Leave the pictures out and print, word for word, the lines below from the one with "Blog (848, 95)" through the final line.

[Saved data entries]
Content starts

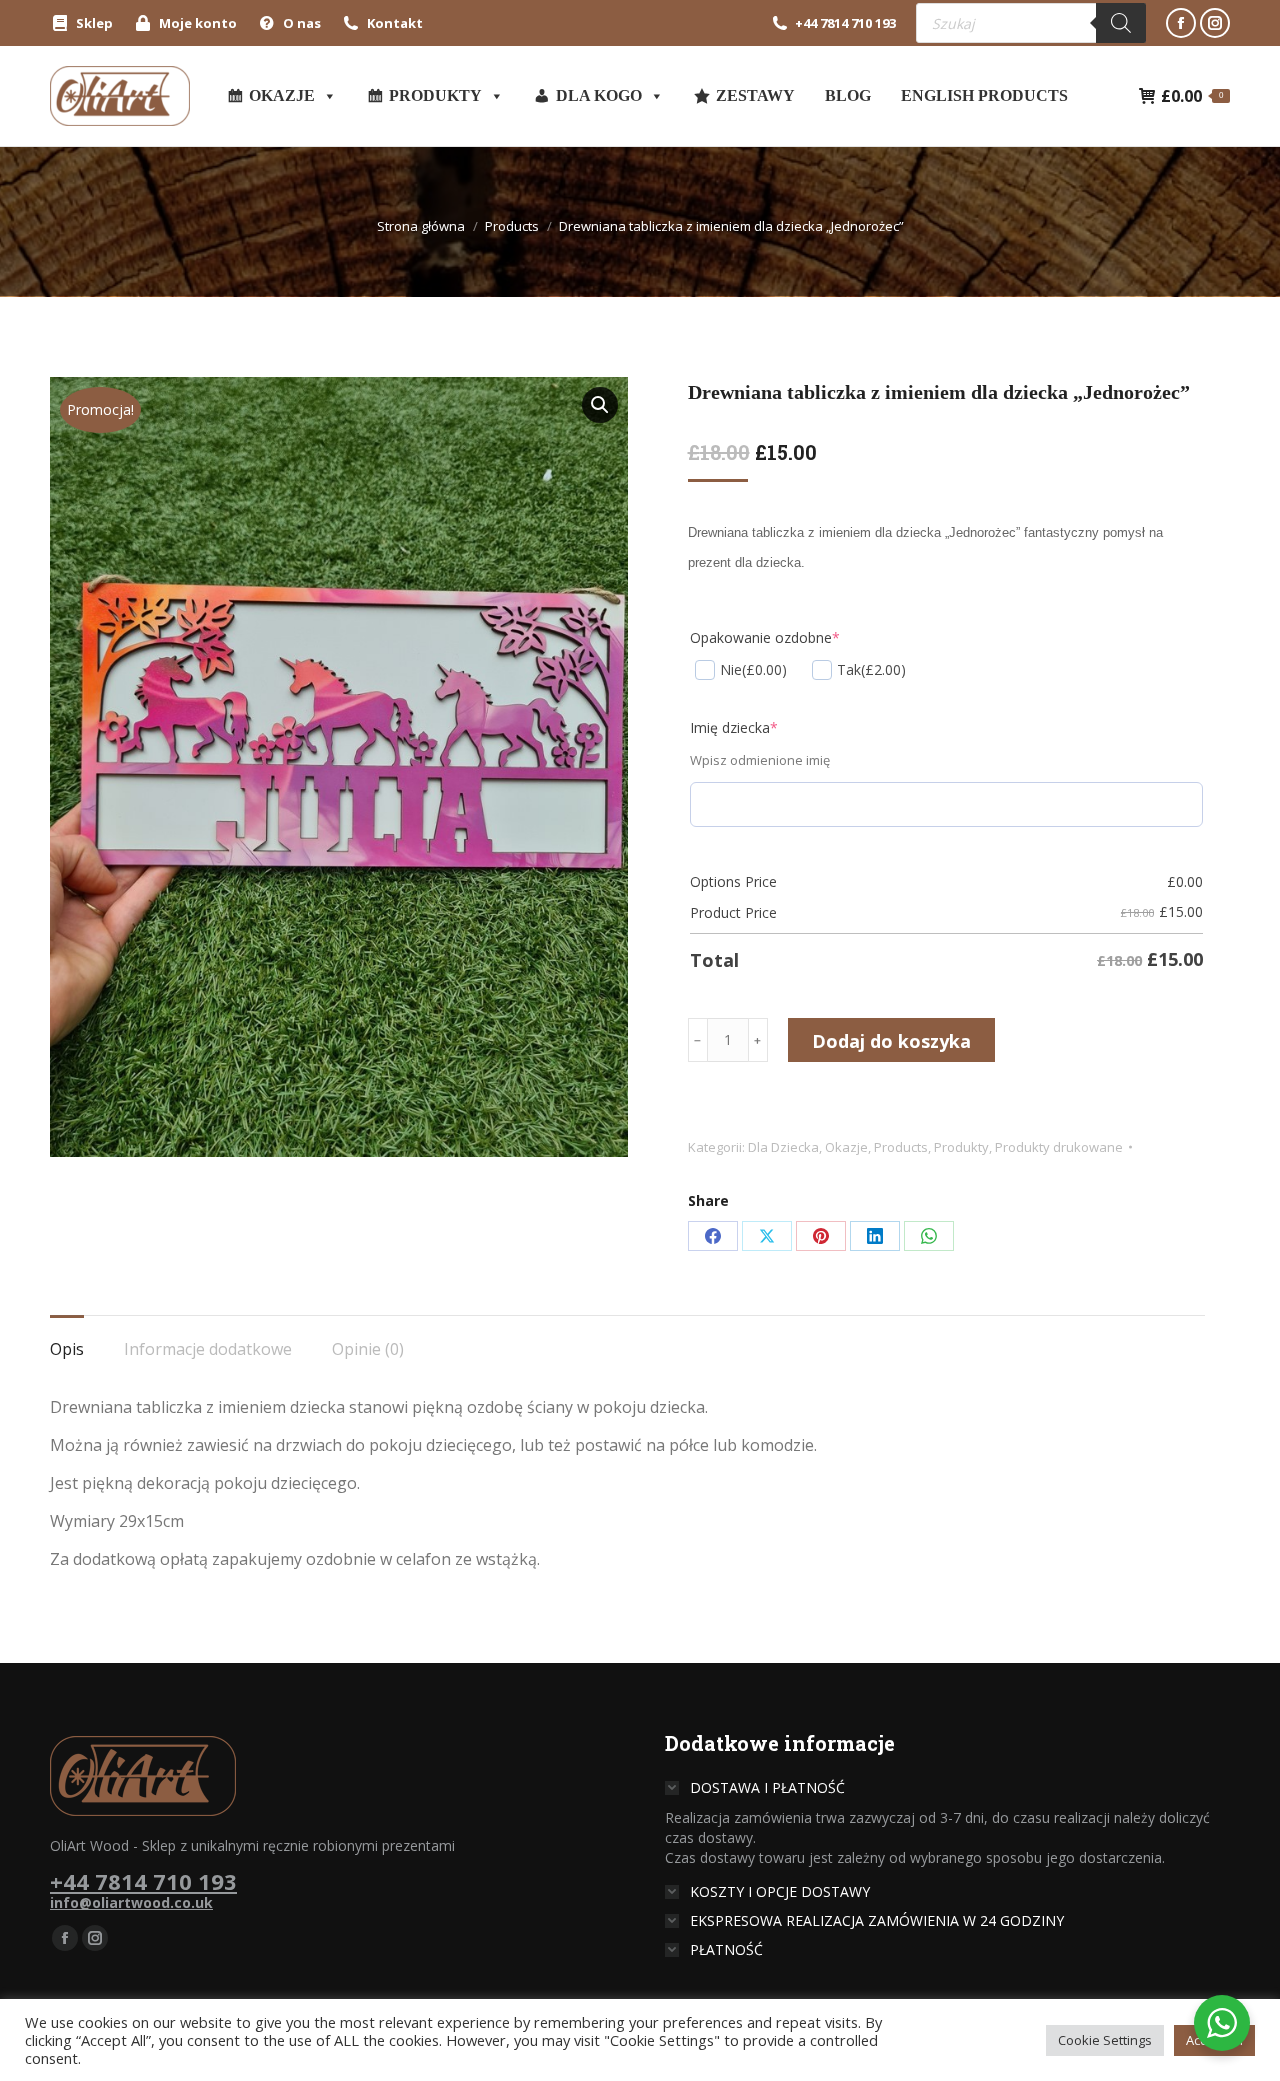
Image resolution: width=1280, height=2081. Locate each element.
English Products (984, 95)
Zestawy (755, 95)
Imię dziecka (734, 727)
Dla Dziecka (783, 1147)
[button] (600, 405)
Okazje (282, 95)
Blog (848, 95)
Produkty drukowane (1059, 1147)
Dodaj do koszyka (891, 1041)
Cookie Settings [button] (1105, 2040)
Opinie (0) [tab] (368, 1349)
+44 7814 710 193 (845, 23)
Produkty (435, 95)
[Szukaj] (1121, 23)
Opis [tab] (67, 1349)
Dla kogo (599, 95)
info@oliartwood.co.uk (131, 1902)
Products (901, 1147)
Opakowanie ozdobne (765, 637)
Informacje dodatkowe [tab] (208, 1349)
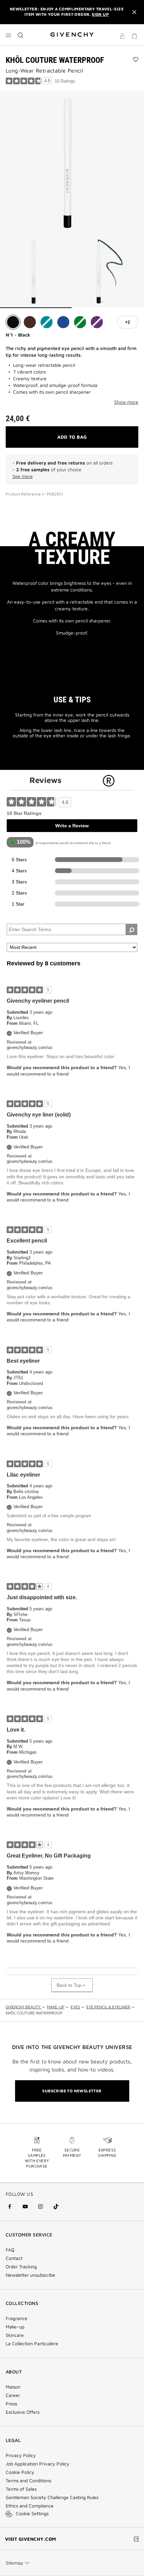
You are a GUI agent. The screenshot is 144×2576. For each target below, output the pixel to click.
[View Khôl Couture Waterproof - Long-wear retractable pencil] (36, 271)
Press (11, 2403)
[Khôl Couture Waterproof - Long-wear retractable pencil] (72, 163)
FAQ (10, 2250)
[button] (122, 37)
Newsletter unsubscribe (30, 2275)
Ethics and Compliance (30, 2505)
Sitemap (14, 2563)
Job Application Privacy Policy (37, 2463)
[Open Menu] (8, 35)
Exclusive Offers (23, 2412)
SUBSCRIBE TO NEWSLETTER (71, 2090)
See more (22, 476)
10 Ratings (65, 81)
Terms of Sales (21, 2489)
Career (13, 2395)
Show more (126, 402)
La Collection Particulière (32, 2343)
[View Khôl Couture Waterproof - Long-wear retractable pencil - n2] (108, 271)
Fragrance (16, 2318)
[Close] (134, 12)
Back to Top (69, 1985)
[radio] (13, 322)
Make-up (15, 2326)
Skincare (15, 2335)
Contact (14, 2258)
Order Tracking (21, 2266)
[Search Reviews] (131, 929)
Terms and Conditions (28, 2480)
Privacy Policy (21, 2455)
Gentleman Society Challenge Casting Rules (52, 2497)
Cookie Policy (20, 2472)
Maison (13, 2387)
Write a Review (72, 825)
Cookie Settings (32, 2513)
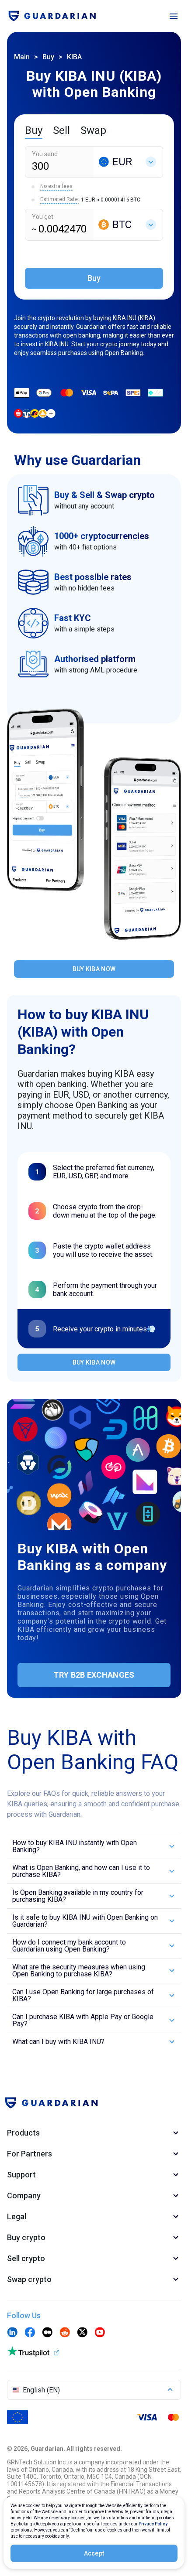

Content ends

YOUR SOLUTION =
Blog (848, 95)
Produkty drukowane (1059, 1147)
Dodaj do koszyka (891, 1041)
Cookie Settings [button] (1105, 2040)
Opinie (0) [tab] (368, 1349)
+44 7814 710 193 (845, 23)
Produkty (435, 95)
[Szukaj] (1121, 23)
Opis [tab] (67, 1349)
Dla kogo (599, 95)
info@oliartwood.co.uk (131, 1902)
Products (901, 1147)
Opakowanie ozdobne (765, 637)
Informacje dodatkowe [tab] (208, 1349)
You are a GUI agent. The screenshot is 144×2576. For each target below, output the pixel to click.
[View Khôl Couture Waterproof - Long-wear retractable pencil] (36, 271)
Press (11, 2403)
[Khôl Couture Waterproof - Long-wear retractable pencil] (72, 163)
FAQ (10, 2250)
[button] (122, 37)
Newsletter unsubscribe (30, 2275)
Ethics and Compliance (30, 2505)
Sitemap (14, 2563)
Job Application Privacy Policy (37, 2463)
[Open Menu] (8, 35)
Exclusive Offers (23, 2412)
SUBSCRIBE TO NEWSLETTER (71, 2090)
See more (22, 476)
10 Ratings (65, 81)
Terms of Sales (21, 2489)
Career (13, 2395)
Show more (126, 402)
La Collection Particulière (32, 2343)
[View Khôl Couture Waterproof - Long-wear retractable pencil - n2] (108, 271)
Fragrance (16, 2318)
[Close] (134, 12)
Back to Top (69, 1985)
[radio] (13, 322)
Make-up (15, 2326)
Skincare (15, 2335)
Contact (14, 2258)
Order Tracking (21, 2266)
[Search Reviews] (131, 929)
Terms and Conditions (28, 2480)
Privacy Policy (21, 2455)
Gentleman Society Challenge Casting Rules (52, 2497)
Cookie Policy (20, 2472)
Maison (13, 2387)
Write a Review (72, 825)
Cookie Settings (32, 2513)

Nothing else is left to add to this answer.